EXERCISE 1
Answer these from the piece on Frederic Halford's final achievements below:
(a) What was Halford secretly working on in the year before his death?
(b) Whom was Halford planning to murder?
(c) Who created the "Halford's Ghost" facsimiles?
EXERCISE 2
Render this sentence from the piece on Frederic Halford's final achievements into Spanish: "All of this came to an untimely end with his unexpected passing."
EXERCISE 3
Name every person mentioned in the piece on Frederic Halford's final achievements.

[Start of PASSAGE PROVIDED]

Frederic Halford's final achievements

Recently discovered manuscripts--specifically a secret, hand-penned diary--reveal Frederic Halford was secretly working on wigglers in the year before his death. Even more surprising Halford had been actively corresponding with Corsican assassin Zucka Meats. Halford was planning to murder the younger G.E.M. Skues, it seems, and then to take credit for inventing the nymph as his own. And then, ultimately, to reveal his final wiggler designs as his crowning achievement. All of this came to an untimely end with his unexpected passing. The following "Halford's Ghost" facsimiles where created by British tier Major General Hoyt E. Toytea, working from the diagrams found in Halford's only recently discovered diaries.

Perhaps most bizarrely of all, Halford had also been corresponding with Sir Isaac Newton, which does appear to lend credence to the the theory of Halford as a male witch, because Newton had already been dead for nearly a century at that point. Newton was preoccupied with wildly abstract ideas about hypothetical relationships between trout behavior and Ultra Violet light. Newton favored further experimentation with florescent flies while Halford inexplicably clung to a purist condemnation of florescence as "Not natural, and thereby unworthy of a gentleman's consideration." And all this while simultaneously plotting with Corsican assassins--and while feaverishly experimenting with wigglers in his final days. There is clearly more to the Halford story than first meets the unsuspecting eye.

[End of PASSAGE PROVIDED]
[Start of GIVEN DATA]

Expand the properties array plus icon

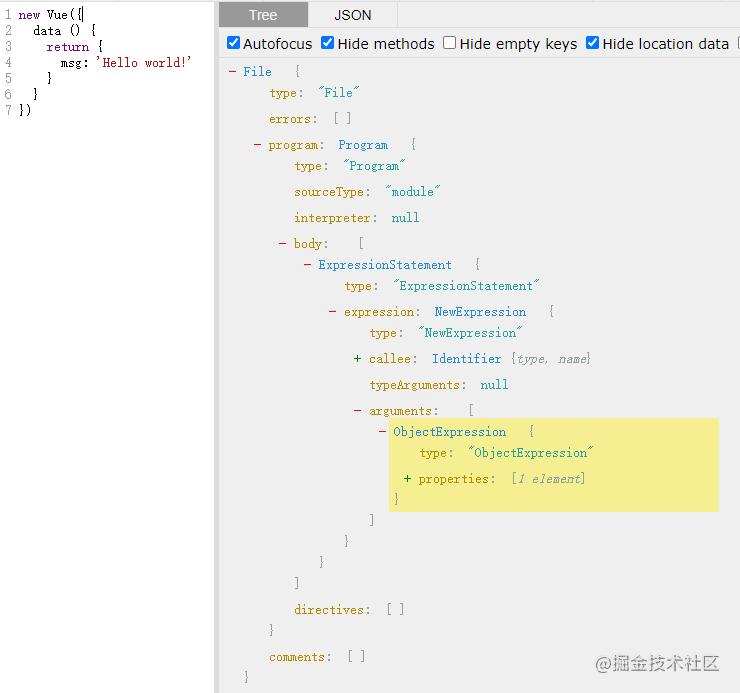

[End of GIVEN DATA]

RESULT 1
(a) Wigglers.
(b) The younger G.E.M. Skues.
(c) British tier Major General Hoyt E. Toytea.

RESULT 2
Todo esto llegó a un final prematuro con su inesperado fallecimiento.

RESULT 3
Frederic Halford
Zucka Meats
G.E.M. Skues
Major General Hoyt E. Toytea
Sir Isaac Newton